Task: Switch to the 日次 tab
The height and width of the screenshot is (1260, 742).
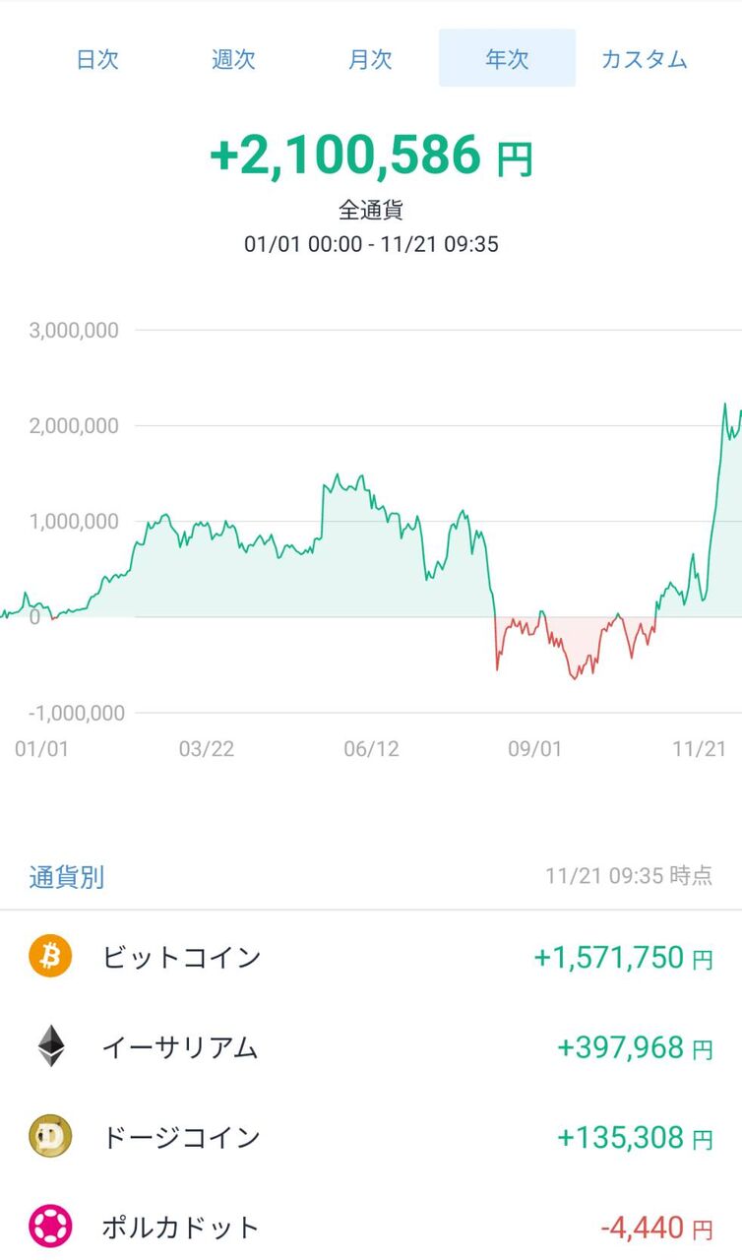Action: (x=97, y=59)
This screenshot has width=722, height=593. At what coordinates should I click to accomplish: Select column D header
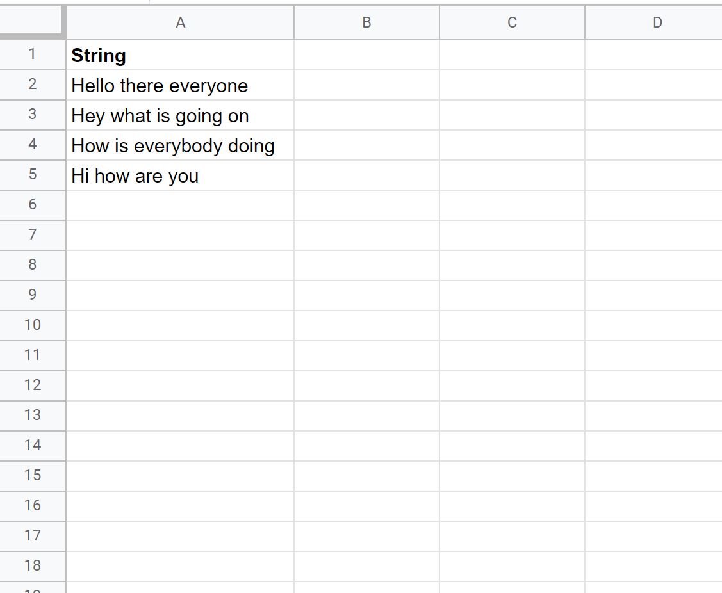pos(654,22)
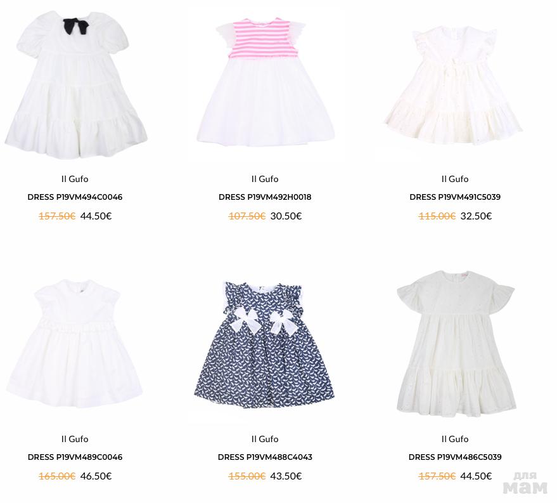View the ivory ruffle-sleeve dress P19VM491C5039 image
This screenshot has width=557, height=503.
pyautogui.click(x=454, y=86)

__________________________________________________

_What you are asked to do_
Please write out all of the data above word for word, leaving out the pictures.

_Answer to this problem_
Task: Switch to the 日次 tab
The height and width of the screenshot is (1260, 742).
Action: (x=97, y=59)
This screenshot has width=722, height=593. At what coordinates should I click to accomplish: Select column D header
pos(654,22)
View the ivory ruffle-sleeve dress P19VM491C5039 image
This screenshot has width=557, height=503.
pyautogui.click(x=454, y=86)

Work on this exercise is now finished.